– Podniesienie celu jest konieczne. Z punktu widzenia nauki nawet proponowane przez Komisję 55% jest niewystarczające. By zatrzymać wzrost średniej temperatury globalnej na poziomie 1.5°C, Unia Europejska powinna przyjąć cel 65% do 2030 roku – oczywiście zakładając, że przyjmie zobowiązania uwzględniające możliwości krajów członkowskich i stopień odpowiedzialności za stworzenie problemu. Jest bardzo prawdopodobne, że Parlament Europejski zaproponuje wyższy cel, idąc za głosem swojej Komisji Środowiska, która 11 września zaproponowała 60%. Nasze plany powinny brać pod uwagę potrzeby obywateli i zasady sprawiedliwości społecznej, ale musimy też pamiętać, że na braku działań wszyscy stracimy najwięcej.
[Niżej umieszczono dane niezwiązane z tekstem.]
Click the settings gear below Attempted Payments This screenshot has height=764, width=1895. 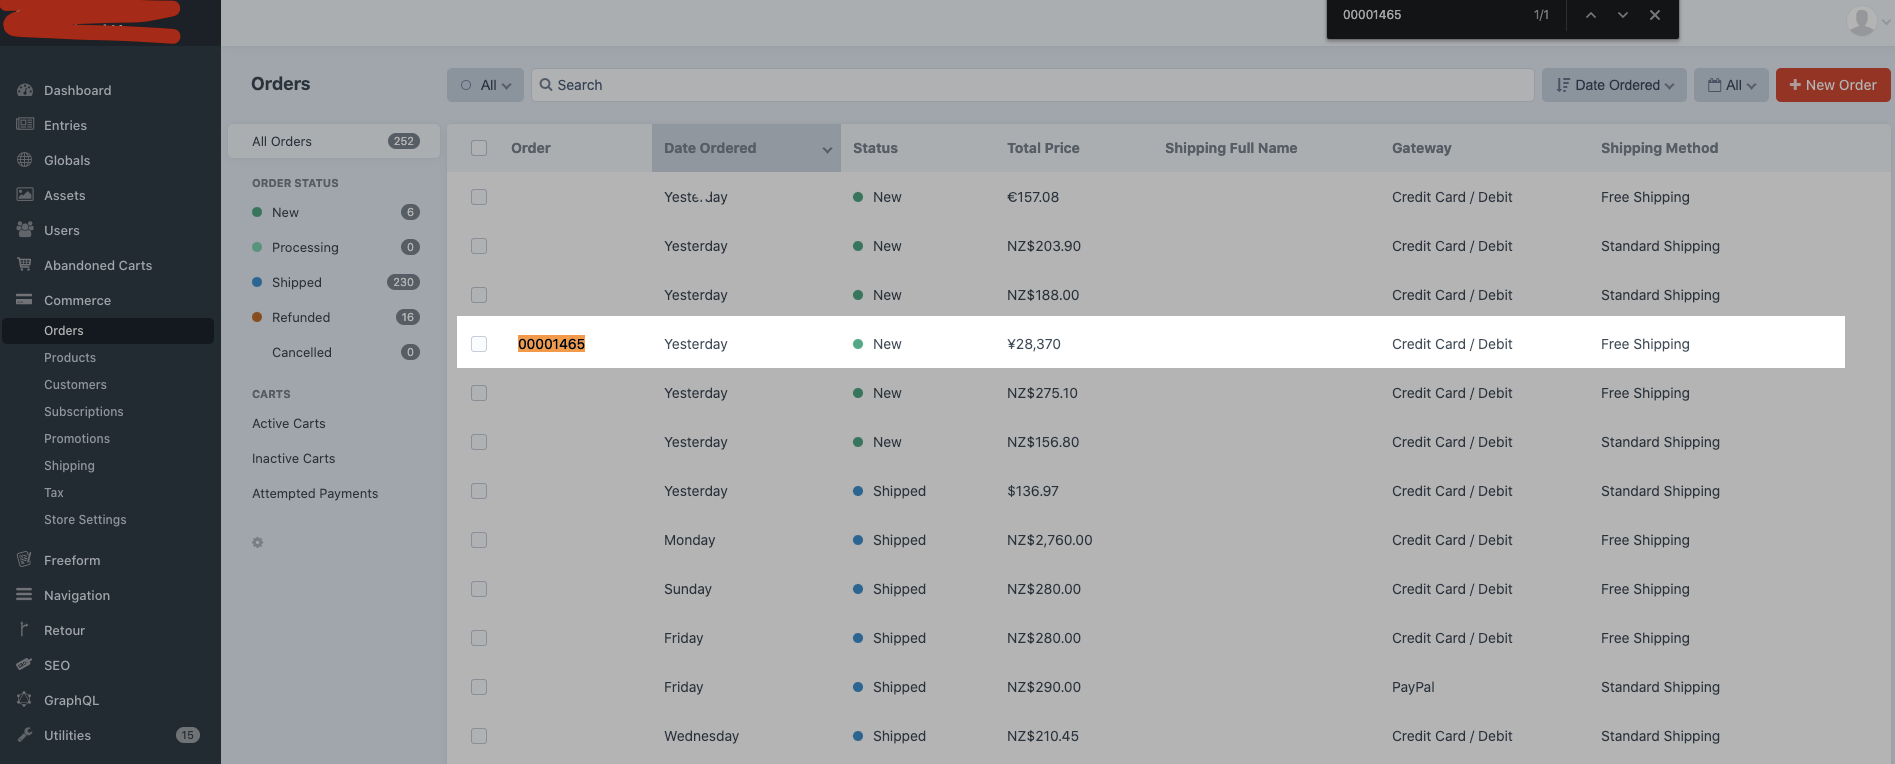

Nie możemy największych wyzwań bez końca odkładać „na lepsze czasy”, bo one mogą nie przyjść. Pierwsze konsekwencje rabunkowego podejścia do środowiska i zakłócania równowagi klimatycznej już nas dosięgają. Jeśli nadal będziemy wprowadzać jedynie kosmetyczne zmiany, głośno chwaląc się, że robimy co trzeba, przegapimy szansę na przeprowadzenie transformacji sprawnie i osiągnięcie przy tym największych współkorzyści – komentuje Urszula Stefanowicz z Polskiego Klubu Ekologicznego Okręgu Mazowieckiego, ekspertka Koalicji Klimatycznej.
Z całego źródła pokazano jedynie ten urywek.